My family and I moved to Carpinteria in 1985, where I soon became involved, in my spare time, as a activist on a number of critical South Coast issues and local political campaigns.  I helped spearhead the successful community-wide grassroots effort to save the Carpinteria Bluffs back in the 1990’s.  Returning to my earlier interest in still photography, I created many images of the Carpinteria Bluffs as part of that grass roots campaign.  One of those images was featured as a poster, Country Road at the Bluffs, as part of a fundraising poster project that also included well-known Santa Barbara area plein air artists Arturo Tello and Meredith Brooks Abbott.   

Beginning in 2005, I also have been one of the official photographers for the Santa Barbara Blues Society.   In addition, I organize the Artists Studio Tour each year for the Carpinteria Arts Center and continue to work for several commercial clients, including the Just Folk gallery in Summerland.  

My still images have have appeared locally and regionally in a number of publications including Carpinteria Magazine, Montecito Journal, and Santa Barbara Magazine as well as nationally in Architectural DigestRaw Vision, Elle Décor, Coastal Traveler, The Magazine Antiques, Maine Antique Digest, California Homes, Phoenix Home & Garden, Big City Rhythm & Blues, the now-defunct Filmmakers Newsletter and The New York Times as well as, in Carpinteria, on the public kiosks for the Franklin Trail and the Carpinteria Bluffs Nature Preserve..  A sampling of these photographs can be viewed at TedPages.com.

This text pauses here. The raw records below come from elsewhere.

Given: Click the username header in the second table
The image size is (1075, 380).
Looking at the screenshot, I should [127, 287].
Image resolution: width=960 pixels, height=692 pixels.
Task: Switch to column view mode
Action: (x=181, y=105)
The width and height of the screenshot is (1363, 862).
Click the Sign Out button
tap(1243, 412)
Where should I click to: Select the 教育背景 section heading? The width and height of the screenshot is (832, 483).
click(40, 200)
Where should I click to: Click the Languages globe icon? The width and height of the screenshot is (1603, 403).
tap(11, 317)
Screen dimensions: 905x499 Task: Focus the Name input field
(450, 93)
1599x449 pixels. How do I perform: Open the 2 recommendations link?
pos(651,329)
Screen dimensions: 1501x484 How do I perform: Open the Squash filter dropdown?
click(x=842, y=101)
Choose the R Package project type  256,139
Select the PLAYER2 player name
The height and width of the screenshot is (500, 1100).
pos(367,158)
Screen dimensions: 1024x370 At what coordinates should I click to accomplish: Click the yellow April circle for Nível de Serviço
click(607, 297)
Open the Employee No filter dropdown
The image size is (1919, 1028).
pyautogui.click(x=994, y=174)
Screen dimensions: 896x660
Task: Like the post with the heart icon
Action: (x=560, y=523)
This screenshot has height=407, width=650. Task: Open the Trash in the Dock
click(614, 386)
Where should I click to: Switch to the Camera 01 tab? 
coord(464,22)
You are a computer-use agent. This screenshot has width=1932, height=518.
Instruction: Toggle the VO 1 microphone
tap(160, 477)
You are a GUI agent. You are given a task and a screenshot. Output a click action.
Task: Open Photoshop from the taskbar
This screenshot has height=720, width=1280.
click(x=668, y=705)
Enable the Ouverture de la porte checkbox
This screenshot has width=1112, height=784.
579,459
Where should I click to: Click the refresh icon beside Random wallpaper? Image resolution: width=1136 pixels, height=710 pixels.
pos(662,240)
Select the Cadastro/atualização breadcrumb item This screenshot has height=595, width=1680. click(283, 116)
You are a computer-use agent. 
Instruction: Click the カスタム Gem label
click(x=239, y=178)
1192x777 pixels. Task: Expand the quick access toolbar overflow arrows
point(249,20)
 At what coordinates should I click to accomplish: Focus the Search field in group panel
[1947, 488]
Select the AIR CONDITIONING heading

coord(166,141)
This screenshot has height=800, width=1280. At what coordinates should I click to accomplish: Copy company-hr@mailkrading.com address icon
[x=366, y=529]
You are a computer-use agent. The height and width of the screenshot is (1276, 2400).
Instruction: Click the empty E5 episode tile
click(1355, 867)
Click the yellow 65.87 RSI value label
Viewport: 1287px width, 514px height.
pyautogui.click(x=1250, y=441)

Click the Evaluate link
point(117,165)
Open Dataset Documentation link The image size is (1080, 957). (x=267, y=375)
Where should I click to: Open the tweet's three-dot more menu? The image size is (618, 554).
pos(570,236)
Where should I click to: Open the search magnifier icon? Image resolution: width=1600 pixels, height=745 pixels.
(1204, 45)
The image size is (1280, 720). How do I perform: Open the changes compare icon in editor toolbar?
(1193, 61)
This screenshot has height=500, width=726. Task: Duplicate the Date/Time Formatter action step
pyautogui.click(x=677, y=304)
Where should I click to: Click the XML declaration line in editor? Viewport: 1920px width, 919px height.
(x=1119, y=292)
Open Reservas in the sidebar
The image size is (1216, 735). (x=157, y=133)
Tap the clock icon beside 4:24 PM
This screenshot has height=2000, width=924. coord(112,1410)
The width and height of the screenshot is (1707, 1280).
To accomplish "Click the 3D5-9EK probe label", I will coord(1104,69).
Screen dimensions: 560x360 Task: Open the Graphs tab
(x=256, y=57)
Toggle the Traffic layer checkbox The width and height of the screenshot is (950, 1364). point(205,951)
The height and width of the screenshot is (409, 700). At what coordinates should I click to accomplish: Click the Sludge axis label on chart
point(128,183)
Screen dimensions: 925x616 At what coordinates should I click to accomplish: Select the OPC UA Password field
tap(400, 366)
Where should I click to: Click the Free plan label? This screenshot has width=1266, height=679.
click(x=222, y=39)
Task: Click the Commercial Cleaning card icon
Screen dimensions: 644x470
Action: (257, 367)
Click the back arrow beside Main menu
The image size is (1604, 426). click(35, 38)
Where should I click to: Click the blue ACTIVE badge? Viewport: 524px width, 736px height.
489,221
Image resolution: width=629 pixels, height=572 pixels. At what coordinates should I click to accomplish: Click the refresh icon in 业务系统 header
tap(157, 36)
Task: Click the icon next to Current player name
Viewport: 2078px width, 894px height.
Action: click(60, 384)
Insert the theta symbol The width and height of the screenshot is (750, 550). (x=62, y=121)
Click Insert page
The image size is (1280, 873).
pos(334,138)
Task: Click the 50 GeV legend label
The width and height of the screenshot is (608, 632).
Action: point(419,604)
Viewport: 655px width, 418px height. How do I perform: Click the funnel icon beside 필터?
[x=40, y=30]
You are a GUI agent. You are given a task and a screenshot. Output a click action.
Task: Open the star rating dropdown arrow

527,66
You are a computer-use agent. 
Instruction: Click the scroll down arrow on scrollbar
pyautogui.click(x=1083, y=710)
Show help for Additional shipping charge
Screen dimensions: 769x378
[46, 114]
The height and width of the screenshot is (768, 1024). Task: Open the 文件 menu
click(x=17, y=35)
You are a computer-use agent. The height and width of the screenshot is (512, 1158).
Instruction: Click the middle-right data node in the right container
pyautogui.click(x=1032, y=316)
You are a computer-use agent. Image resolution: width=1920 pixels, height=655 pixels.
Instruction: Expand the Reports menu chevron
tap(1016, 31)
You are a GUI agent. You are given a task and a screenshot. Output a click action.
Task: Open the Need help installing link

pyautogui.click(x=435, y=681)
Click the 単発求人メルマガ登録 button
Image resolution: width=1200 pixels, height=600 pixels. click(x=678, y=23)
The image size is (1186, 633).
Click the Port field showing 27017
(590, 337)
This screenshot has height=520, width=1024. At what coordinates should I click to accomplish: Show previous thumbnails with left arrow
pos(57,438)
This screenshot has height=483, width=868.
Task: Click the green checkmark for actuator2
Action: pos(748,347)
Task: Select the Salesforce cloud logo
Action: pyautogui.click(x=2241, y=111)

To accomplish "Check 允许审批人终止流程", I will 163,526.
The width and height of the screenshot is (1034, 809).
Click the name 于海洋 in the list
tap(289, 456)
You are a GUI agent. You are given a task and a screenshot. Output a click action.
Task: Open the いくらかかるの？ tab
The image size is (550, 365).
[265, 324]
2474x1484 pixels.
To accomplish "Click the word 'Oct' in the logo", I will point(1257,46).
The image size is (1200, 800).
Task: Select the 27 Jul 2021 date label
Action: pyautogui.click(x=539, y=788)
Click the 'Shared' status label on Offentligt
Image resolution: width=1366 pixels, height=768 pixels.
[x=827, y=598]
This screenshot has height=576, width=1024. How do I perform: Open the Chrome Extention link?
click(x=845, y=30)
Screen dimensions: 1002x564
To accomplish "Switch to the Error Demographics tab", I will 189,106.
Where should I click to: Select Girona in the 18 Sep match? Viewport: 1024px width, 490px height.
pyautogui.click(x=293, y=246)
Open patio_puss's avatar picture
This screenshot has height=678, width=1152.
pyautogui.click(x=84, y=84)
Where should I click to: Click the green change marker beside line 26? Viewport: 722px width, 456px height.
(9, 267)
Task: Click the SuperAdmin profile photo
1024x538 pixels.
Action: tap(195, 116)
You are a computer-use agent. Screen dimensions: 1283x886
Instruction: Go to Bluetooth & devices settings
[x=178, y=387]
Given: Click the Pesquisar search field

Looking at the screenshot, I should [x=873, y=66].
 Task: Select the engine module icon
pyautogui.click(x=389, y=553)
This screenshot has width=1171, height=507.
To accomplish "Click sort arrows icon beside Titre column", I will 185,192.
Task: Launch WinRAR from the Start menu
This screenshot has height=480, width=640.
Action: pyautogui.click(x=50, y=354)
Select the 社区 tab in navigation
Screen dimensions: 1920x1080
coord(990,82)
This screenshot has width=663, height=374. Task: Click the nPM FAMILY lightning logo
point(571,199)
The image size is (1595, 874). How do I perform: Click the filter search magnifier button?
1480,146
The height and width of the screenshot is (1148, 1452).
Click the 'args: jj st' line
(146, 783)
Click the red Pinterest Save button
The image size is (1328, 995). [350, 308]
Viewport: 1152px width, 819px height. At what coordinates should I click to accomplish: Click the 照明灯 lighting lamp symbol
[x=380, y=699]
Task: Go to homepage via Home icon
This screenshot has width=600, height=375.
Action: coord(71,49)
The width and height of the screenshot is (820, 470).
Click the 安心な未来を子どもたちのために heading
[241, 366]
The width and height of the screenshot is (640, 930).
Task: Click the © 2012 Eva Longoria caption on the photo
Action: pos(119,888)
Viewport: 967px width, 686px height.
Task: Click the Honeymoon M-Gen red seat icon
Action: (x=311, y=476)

As someone drawn more to stalking movement, light, and the moment of capture than the darkroom and printing, I have enjoyed transitioning to this digital age of photography, despite the fact that almost everyone on the street now regards him or herself a photographer.  I love using my Canon 5D Mark III to dig out low level light shots, but I also have come to appreciate that making great images isn’t about the camera but about the eye.   And sometimes, for that reason, I enjoy the freedom of traveling with just a small, pocket sized camera, such as a Sony RX100 VI, and an iPhone. 

Regarding photography, I believe in the old Robert Capa adage, “If your pictures aren’t good enough, you aren’t close enough.”  To that, I  often like to add, “Or quick enough!”